これに対して後手は△32金か△86歩、△52玉などが考えられます。
私の経験では△32金とする人が多いようです。
それに対しては 2 筋の歩を交換します。(下図)
△88角成から△33角と両取りの筋が気になりますが、それには堂々と▲21飛成として、▲77角(下図)と角を合わせて対応します。
これは後手だけ金を上がっているため▲24桂から攻められるのが大きく、既に先手有利です。
上図で△77同馬▲同桂△86歩なら▲65桂と左の桂馬を使う筋もあります。
少し気になるのは先に△86歩の突き捨てを入れておいてから△88角成▲同銀△33角を決行する手ですが、この場合は角を合わせずに▲24桂(下図)と打てば先手有望です。

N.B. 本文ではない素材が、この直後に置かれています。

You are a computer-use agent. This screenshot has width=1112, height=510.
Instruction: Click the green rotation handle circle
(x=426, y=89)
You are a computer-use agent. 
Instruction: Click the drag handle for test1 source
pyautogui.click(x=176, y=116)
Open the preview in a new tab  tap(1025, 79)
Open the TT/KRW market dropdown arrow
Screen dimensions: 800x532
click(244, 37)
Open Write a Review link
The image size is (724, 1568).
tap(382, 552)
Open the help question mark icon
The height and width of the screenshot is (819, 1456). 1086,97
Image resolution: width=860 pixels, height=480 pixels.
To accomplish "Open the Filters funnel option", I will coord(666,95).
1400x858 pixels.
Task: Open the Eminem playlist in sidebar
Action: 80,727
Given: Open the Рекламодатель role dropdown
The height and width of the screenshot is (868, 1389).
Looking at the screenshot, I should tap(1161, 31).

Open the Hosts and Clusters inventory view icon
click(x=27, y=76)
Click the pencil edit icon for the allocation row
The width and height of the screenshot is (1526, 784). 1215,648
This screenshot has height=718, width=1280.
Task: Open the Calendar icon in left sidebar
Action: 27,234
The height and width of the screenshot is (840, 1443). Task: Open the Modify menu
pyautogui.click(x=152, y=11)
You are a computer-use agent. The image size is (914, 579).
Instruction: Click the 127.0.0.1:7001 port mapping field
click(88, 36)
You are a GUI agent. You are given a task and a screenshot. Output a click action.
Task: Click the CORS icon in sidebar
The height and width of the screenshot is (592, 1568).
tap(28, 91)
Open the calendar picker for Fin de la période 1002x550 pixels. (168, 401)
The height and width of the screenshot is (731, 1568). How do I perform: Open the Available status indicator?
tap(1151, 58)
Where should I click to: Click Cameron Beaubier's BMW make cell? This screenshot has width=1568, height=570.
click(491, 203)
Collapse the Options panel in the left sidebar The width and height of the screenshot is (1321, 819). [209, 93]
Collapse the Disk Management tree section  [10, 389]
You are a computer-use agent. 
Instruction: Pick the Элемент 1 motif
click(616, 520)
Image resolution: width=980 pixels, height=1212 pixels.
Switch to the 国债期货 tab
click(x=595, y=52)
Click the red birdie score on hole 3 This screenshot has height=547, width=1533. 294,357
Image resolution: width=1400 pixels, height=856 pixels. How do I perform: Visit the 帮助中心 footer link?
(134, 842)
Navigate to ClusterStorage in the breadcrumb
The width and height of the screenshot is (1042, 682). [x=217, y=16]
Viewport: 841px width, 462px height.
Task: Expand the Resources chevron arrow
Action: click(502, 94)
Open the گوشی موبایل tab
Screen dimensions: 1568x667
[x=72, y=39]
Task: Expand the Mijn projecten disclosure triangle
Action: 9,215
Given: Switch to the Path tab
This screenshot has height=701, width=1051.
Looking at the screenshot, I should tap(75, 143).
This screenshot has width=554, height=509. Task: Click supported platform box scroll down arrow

33角が成立しないとなると後手は穏やかに進めるしかありませんが、例えば飛車先を交換した場合には、むしろ先手から角を交換して▲77角(下図)と打つ手があります。
※当然、角を換えず▲78金で穏やかに指せば普通の58玉戦法に合流します。
自然に指せば△82飛▲83歩△52飛▲34飛△33銀(※1)▲84飛△72金(※2)▲38金△54歩までは進むと思います。
※1. △33歩▲84飛△27角もある。
※2. △27角は▲33角成~▲82銀で先手良し。
ちなみに、 8 手目で後手が 32 金を上がらずに飛車先を交換してきた場合にも、すぐに▲22角成△同銀▲77角と打てば同じ変化に持ち込めます。
その後の進行の一例として後手が△55歩~△44銀とした場合に▲22歩(下図)と打つ手があります。
△同金には▲86角とのぞきます。
これに△32金と戻れば互角ですが、△41玉などとするとすかさず▲44飛(下図)と切り飛ばして、43へ銀を打ち込む手が生じます。
この戦法は後手が正確に対応すれば互角以上に戦えますが、初見で対応するのは難しいところがあると思います。
一方で先手は△33角への対処と▲77角~▲83 歩の指し方だけ覚えればある程度戦えます。
横歩取りで研究勝負を挑んでくる相手への対抗策として、選択肢に加えるのは大いにアリなのではないでしょうか。